Bug 796528

Summary: [RFE] Pending (forever) Instances should be allowed to delete
Product: [Retired] CloudForms Cloud Engine Reporter: Shveta <ssachdev>
Component: aeolus-conductorAssignee: Jan Provaznik <jprovazn>
Status: CLOSED CURRENTRELEASE QA Contact: Dave Johnson <dajohnso>
Severity: high Docs Contact:
Priority: high    
Version: 1.0.0CC: akarol, athomas, cpelland, deltacloud-maint, dgao, gfidente, hbrock, matt.wagner, morazi, psharma, ssachdev, whayutin
Target Milestone: rcKeywords: FutureFeature, Triaged, ZStream
Target Release: ---   
Hardware: Unspecified   
OS: Unspecified   
Whiteboard:
Fixed In Version: Doc Type: Enhancement
Doc Text:
Story Points: ---
Clone Of:
: 826130 (view as bug list) Environment:
Last Closed: 2012-12-13 19:48:26 UTC Type: ---
Regression: --- Mount Type: ---
Documentation: --- CRM:
Verified Versions: Category: ---
oVirt Team: --- RHEL 7.3 requirements from Atomic Host:
Cloudforms Team: --- Target Upstream Version:
Bug Depends On:    
Bug Blocks: 826130    
Attachments:
Description Flags
delete_pending_instance
none
problem snapshot
none
configserver_down none

Description Shveta 2012-02-23 06:08:19 UTC
Created attachment 565194 [details]
delete_pending_instance

Description of problem:


Version-Release number of selected component (if applicable):


How reproducible:


Steps to Reproduce:
1. Launched few instances , some vsphere and rhev instances failed to launch and 
showed pending forever
2. When i tried to delete them , i wasn't allowed.
3. We should be allowed to delete such instances
  
Actual results:


Expected results:


Additional info:

rpm -qa|grep aeolus
aeolus-conductor-daemons-0.8.0-33.el6.noarch
aeolus-configure-2.5.0-14.el6.noarch
rubygem-aeolus-image-0.3.0-8.el6.noarch
aeolus-conductor-0.8.0-33.el6.noarch
rubygem-aeolus-cli-0.3.0-9.el6.noarch
aeolus-conductor-doc-0.8.0-33.el6.noarch
aeolus-all-0.8.0-33.el6.noarch

Comment 1 Hugh Brock 2012-02-27 16:34:15 UTC
Says Wes: This also happens to instances that get caught in NEW.

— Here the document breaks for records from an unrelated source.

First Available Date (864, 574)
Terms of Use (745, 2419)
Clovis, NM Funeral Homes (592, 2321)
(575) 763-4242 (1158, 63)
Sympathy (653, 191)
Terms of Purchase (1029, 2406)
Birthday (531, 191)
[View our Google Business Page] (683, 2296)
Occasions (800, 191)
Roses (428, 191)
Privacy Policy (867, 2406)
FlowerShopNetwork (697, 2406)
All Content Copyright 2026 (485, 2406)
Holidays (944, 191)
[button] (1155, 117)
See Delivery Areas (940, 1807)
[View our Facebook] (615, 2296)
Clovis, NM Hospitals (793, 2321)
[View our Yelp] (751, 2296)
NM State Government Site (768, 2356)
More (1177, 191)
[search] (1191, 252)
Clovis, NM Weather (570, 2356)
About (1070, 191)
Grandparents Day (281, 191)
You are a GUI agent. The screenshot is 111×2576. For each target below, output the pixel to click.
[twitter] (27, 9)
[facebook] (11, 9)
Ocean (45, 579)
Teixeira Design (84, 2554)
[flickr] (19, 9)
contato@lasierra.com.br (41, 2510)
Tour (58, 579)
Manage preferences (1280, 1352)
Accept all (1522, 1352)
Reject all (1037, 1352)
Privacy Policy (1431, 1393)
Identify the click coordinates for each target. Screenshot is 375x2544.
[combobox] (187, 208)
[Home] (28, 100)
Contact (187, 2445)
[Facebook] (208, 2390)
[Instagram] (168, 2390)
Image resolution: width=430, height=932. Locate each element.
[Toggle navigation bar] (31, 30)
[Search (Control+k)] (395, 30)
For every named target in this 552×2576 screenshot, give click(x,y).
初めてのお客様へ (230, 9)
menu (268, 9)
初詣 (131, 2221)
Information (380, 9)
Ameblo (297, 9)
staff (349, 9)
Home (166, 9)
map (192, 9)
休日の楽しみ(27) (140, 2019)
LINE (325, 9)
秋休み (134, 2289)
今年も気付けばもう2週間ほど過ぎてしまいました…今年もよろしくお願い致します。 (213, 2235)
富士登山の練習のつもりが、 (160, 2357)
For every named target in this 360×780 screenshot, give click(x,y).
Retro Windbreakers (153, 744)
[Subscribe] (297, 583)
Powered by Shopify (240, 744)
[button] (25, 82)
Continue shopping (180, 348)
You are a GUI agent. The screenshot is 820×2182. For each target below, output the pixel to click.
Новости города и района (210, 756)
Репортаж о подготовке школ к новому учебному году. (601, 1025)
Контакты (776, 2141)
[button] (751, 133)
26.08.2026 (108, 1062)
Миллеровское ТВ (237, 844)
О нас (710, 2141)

Comment 2 wes hayutin 2012-02-27 19:10:50 UTC
*** Bug 797172 has been marked as a duplicate of this bug. ***

Comment 3 Jan Provaznik 2012-03-05 14:00:49 UTC
a patch sent: https://fedorahosted.org/pipermail/aeolus-devel/2012-March/009383.html

Comment 4 Jan Provaznik 2012-03-08 10:00:56 UTC
With current code, it should not be possible to have an instance stuck in 'pending' state forever (of course if dbomatic is running).
But it's possible to have an instance stuck in 'new' state:
1. if no suitable provider account (where a deployment could be launched) was found
2. if an instance of a deployment uses launch time params + config server, and uploading to config server fails for some reason (e.g. config server is down).

There was a bug in previous version of my patch for this, so a fix is not pushed yet. I have 2 options now:
1. create 'few lines' hotfix for this bug (if there is a chance this BZ will be changed to blocker for 1.0)
2. create bigger patch which does at least major refactoring of launch process which makes code readable and more sane and which also fixes this bug.

Comment 5 Jan Provaznik 2012-03-09 07:40:04 UTC
sent updated patchset: https://fedorahosted.org/pipermail/aeolus-devel/2012-March/009488.html

Comment 6 Jan Provaznik 2012-03-12 13:55:06 UTC
pushed to master in 4 commits:
86987cd9194c344272c0cfff313edcdf66df80c0
3dd5f304b8458528d15ddf462e0db7622b56dd09
56016671e651cf17bb0bc5c29b49c5aa55e94536
7a8502b846a819c27fa141621220ca0bbaeac23c

Comment 7 Jan Provaznik 2012-03-14 10:09:37 UTC
This patchset should be pushed to branch for 1.0.1 release (once this branch is created).

Comment 8 Jan Provaznik 2012-03-27 17:59:04 UTC
Note for 1.0.0:
It's much more easier to get an instance stuck in 'new' state because it's possible to select a realm on launch overview page. If a user selects a realm where a deployment can't be launched, instances are left in 'new' state. 

And there is no way how to get rid of 'new' instances. Probably only stop dc-api, then instances are marked as vanished and can be stopped :/.

This is fixed by the patch in comment 6 which is already pushed to master, but it's not part of 1.0.0.

Comment 9 pushpesh sharma 2012-04-05 06:34:01 UTC
*** Bug 804909 has been marked as a duplicate of this bug. ***

Comment 11 pushpesh sharma 2012-04-20 07:33:41 UTC
Marking as assigned,not able to delete pending instance.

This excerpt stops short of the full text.